## [EXERCISE BRIEF]
Beginning at the start of the records and continuing through the line containing "Action: pyautogui.click(x=540, y=361)", rename "coordinates" to "screen position", and reproduce those lines with everything else unchanged. Leave the pictures out of your answer.

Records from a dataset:

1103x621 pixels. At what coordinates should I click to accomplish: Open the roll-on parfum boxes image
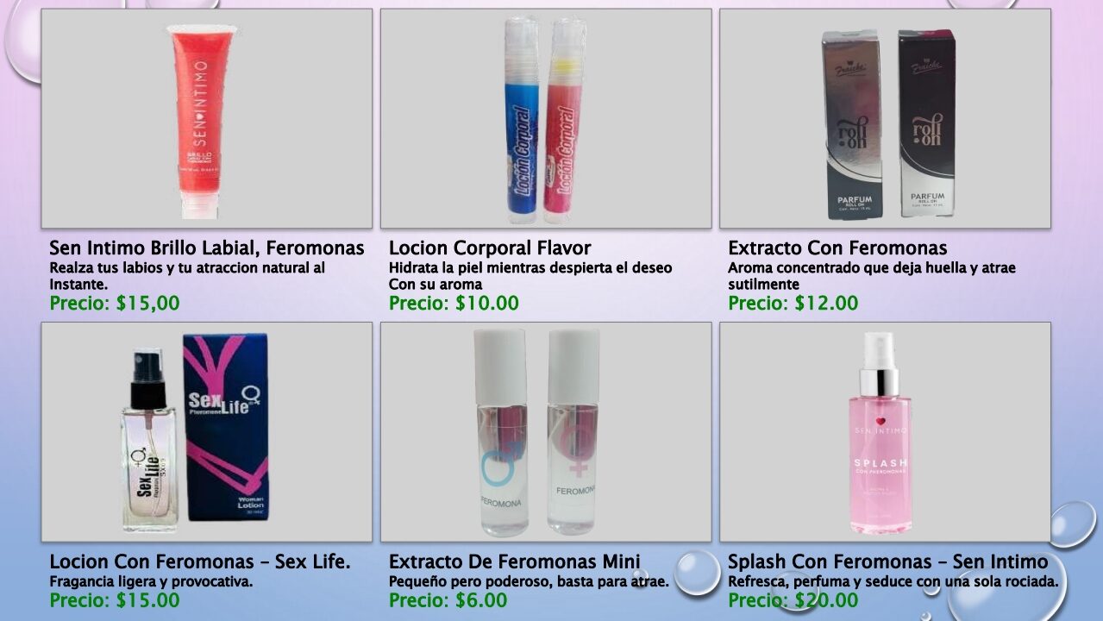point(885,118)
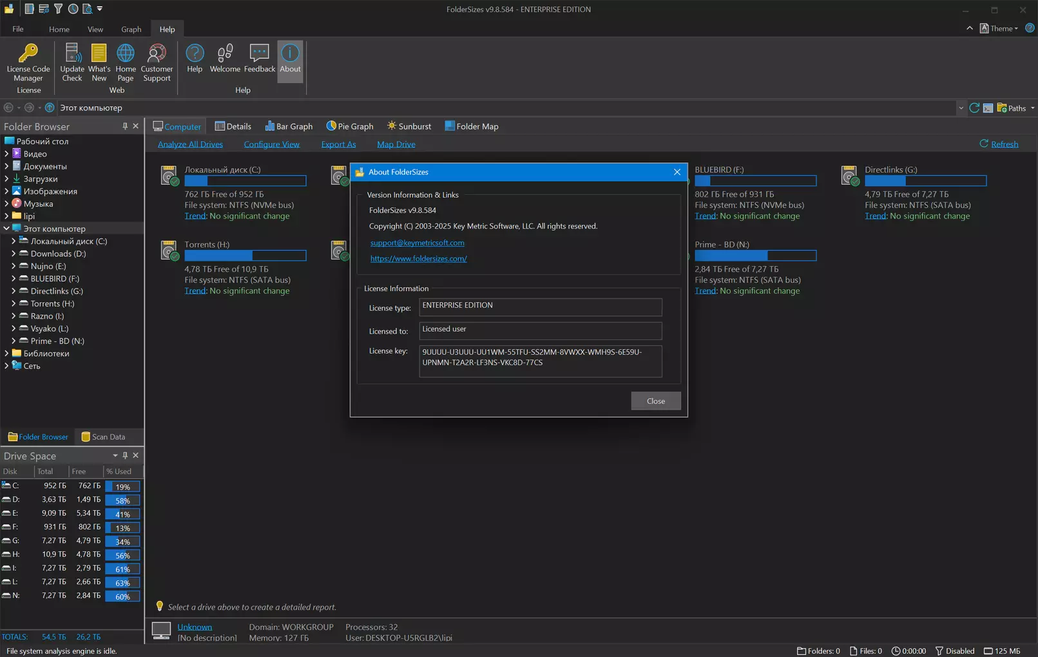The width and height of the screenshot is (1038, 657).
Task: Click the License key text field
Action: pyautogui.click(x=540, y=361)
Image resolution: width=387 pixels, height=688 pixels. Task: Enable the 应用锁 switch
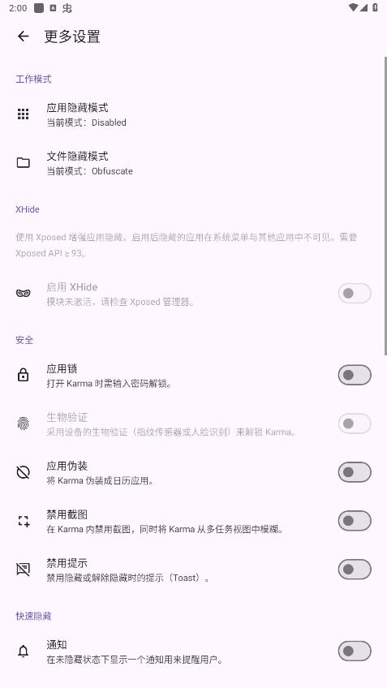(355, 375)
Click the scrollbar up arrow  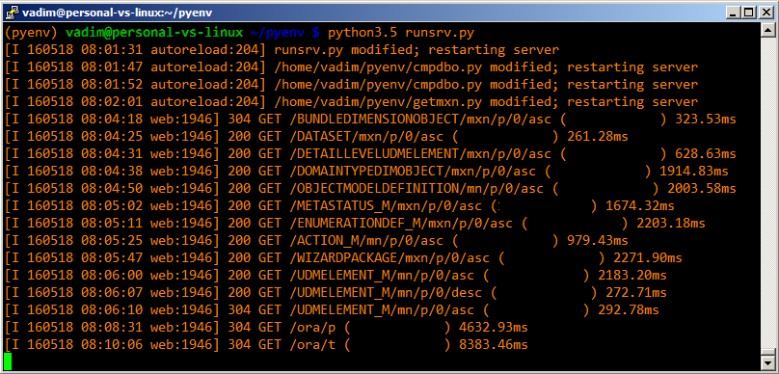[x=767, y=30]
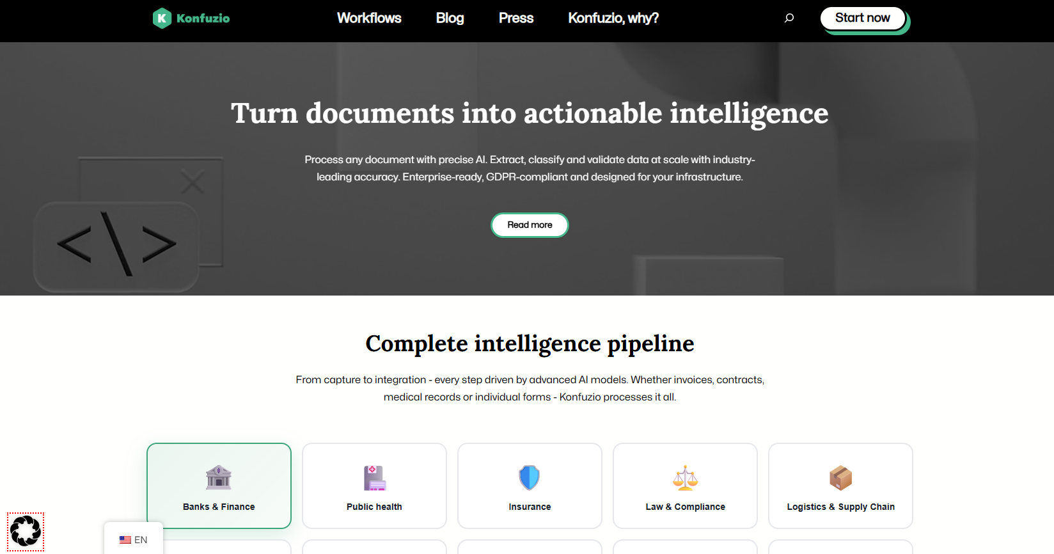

## [TASK RESULT]
1103x621 pixels. At what screen position should I click to accomplish: Open the roll-on parfum boxes image
point(885,118)
The width and height of the screenshot is (1038, 657).
Task: Click the License key text field
Action: pyautogui.click(x=540, y=361)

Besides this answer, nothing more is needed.